▶ [Input material]
....

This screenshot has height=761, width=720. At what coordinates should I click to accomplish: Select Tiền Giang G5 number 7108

....

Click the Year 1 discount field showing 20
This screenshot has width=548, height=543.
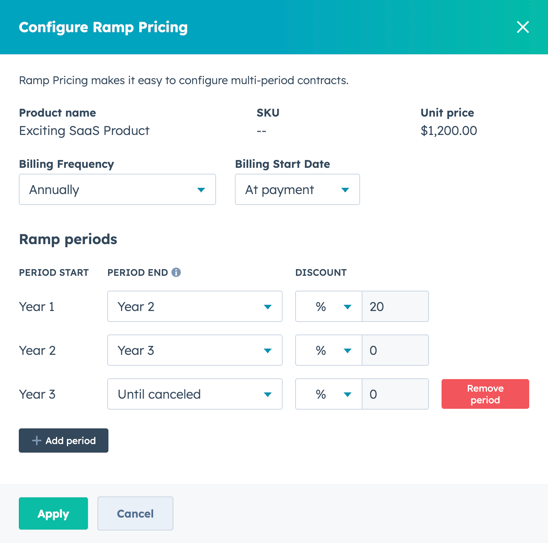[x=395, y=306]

....

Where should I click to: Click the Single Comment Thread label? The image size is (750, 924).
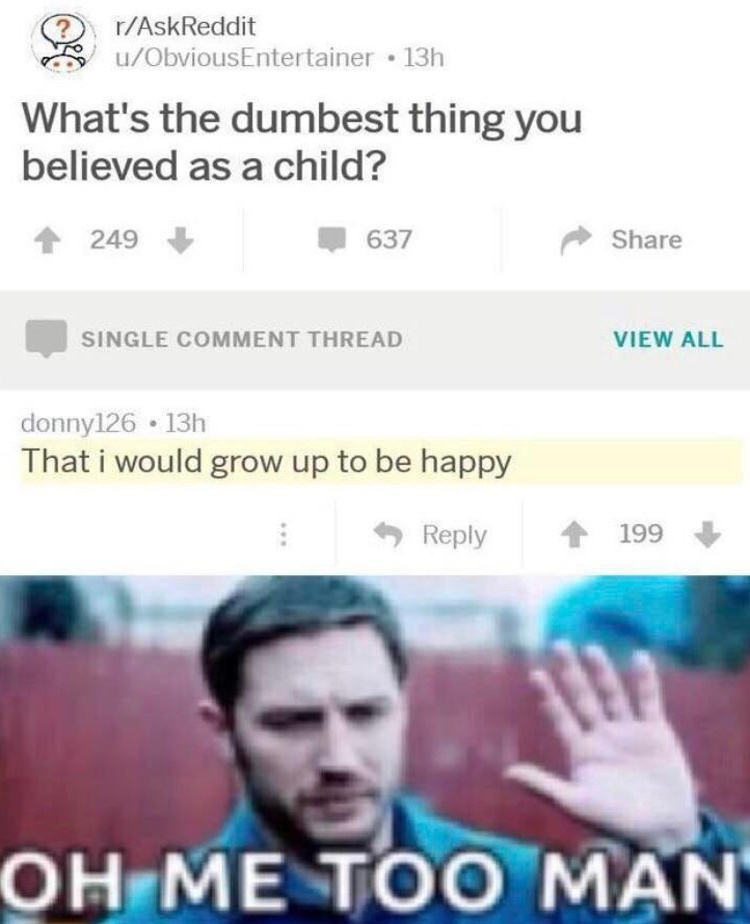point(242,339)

....

▶ [Exercise] Copy each line of the items above that contains the string "width". Case counts.

▶ [Solution to this task]
This screenshot has height=761, width=720. At what coordinates should I click to accomplish: Select Tiền Giang G5 number 7108
This screenshot has width=548, height=543.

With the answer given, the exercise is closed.